[Stored entries]
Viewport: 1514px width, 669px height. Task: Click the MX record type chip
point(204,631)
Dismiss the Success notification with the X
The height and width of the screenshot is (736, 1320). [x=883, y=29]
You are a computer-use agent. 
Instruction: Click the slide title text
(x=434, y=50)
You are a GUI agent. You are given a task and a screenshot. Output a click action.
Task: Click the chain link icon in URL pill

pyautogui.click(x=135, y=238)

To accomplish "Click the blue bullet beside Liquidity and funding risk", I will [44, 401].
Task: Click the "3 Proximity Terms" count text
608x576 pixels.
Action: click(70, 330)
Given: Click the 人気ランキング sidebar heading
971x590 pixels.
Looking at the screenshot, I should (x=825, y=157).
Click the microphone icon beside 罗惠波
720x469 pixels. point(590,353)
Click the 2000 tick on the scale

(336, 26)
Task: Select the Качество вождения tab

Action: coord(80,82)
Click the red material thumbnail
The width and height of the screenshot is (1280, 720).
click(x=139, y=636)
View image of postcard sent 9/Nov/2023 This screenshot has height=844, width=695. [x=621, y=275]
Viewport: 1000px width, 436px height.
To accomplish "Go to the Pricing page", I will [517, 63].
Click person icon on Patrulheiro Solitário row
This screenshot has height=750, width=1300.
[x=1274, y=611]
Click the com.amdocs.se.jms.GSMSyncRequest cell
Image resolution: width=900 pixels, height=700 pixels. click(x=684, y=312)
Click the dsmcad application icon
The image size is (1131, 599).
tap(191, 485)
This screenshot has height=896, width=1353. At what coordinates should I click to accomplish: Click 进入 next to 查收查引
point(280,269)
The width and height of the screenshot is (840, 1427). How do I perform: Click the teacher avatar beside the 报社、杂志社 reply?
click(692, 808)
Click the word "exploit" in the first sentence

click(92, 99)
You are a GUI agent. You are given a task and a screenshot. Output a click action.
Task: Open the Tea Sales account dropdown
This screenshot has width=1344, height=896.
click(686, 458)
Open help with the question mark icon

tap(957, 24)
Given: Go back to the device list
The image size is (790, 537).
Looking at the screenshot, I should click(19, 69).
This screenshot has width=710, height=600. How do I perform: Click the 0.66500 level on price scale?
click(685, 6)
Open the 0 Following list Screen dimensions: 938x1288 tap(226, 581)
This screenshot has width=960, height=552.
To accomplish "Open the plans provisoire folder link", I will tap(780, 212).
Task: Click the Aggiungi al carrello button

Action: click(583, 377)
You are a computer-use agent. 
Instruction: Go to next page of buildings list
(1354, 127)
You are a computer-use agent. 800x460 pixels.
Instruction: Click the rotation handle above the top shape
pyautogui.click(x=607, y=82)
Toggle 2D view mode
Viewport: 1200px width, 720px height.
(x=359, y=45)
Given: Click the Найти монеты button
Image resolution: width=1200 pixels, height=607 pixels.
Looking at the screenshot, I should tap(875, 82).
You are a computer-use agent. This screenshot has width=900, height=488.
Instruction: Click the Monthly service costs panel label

Exercise prompt: Using the data above, return each line exactly as written.

Finished exercise:
Viewport: 1514px width, 669px height. Task: Click the MX record type chip
point(204,631)
Dismiss the Success notification with the X
The height and width of the screenshot is (736, 1320). [x=883, y=29]
You are a computer-use agent. 
Instruction: Click the slide title text
(x=434, y=50)
You are a GUI agent. You are given a task and a screenshot. Output a click action.
Task: Click the chain link icon in URL pill

pyautogui.click(x=135, y=238)

To accomplish "Click the blue bullet beside Liquidity and funding risk", I will [44, 401].
Task: Click the "3 Proximity Terms" count text
608x576 pixels.
Action: click(70, 330)
Given: Click the 人気ランキング sidebar heading
971x590 pixels.
Looking at the screenshot, I should (x=825, y=157).
Click the microphone icon beside 罗惠波
720x469 pixels. point(590,353)
Click the 2000 tick on the scale

(336, 26)
Task: Select the Качество вождения tab

Action: coord(80,82)
Click the red material thumbnail
The width and height of the screenshot is (1280, 720).
click(x=139, y=636)
View image of postcard sent 9/Nov/2023 This screenshot has height=844, width=695. [x=621, y=275]
Viewport: 1000px width, 436px height.
To accomplish "Go to the Pricing page", I will [517, 63].
Click person icon on Patrulheiro Solitário row
This screenshot has height=750, width=1300.
[x=1274, y=611]
Click the com.amdocs.se.jms.GSMSyncRequest cell
Image resolution: width=900 pixels, height=700 pixels. click(x=684, y=312)
Click the dsmcad application icon
The image size is (1131, 599).
tap(191, 485)
This screenshot has height=896, width=1353. At what coordinates should I click to accomplish: Click 进入 next to 查收查引
point(280,269)
The width and height of the screenshot is (840, 1427). How do I perform: Click the teacher avatar beside the 报社、杂志社 reply?
click(692, 808)
Click the word "exploit" in the first sentence

click(92, 99)
You are a GUI agent. You are given a task and a screenshot. Output a click action.
Task: Open the Tea Sales account dropdown
This screenshot has width=1344, height=896.
click(686, 458)
Open help with the question mark icon

tap(957, 24)
Given: Go back to the device list
The image size is (790, 537).
Looking at the screenshot, I should click(19, 69).
This screenshot has width=710, height=600. How do I perform: Click the 0.66500 level on price scale?
click(685, 6)
Open the 0 Following list Screen dimensions: 938x1288 tap(226, 581)
This screenshot has width=960, height=552.
To accomplish "Open the plans provisoire folder link", I will tap(780, 212).
Task: Click the Aggiungi al carrello button

Action: click(583, 377)
You are a computer-use agent. 
Instruction: Go to next page of buildings list
(1354, 127)
You are a computer-use agent. 800x460 pixels.
Instruction: Click the rotation handle above the top shape
pyautogui.click(x=607, y=82)
Toggle 2D view mode
Viewport: 1200px width, 720px height.
(x=359, y=45)
Given: Click the Найти монеты button
Image resolution: width=1200 pixels, height=607 pixels.
Looking at the screenshot, I should tap(875, 82).
You are a computer-use agent. This screenshot has width=900, height=488.
Instruction: Click the Monthly service costs panel label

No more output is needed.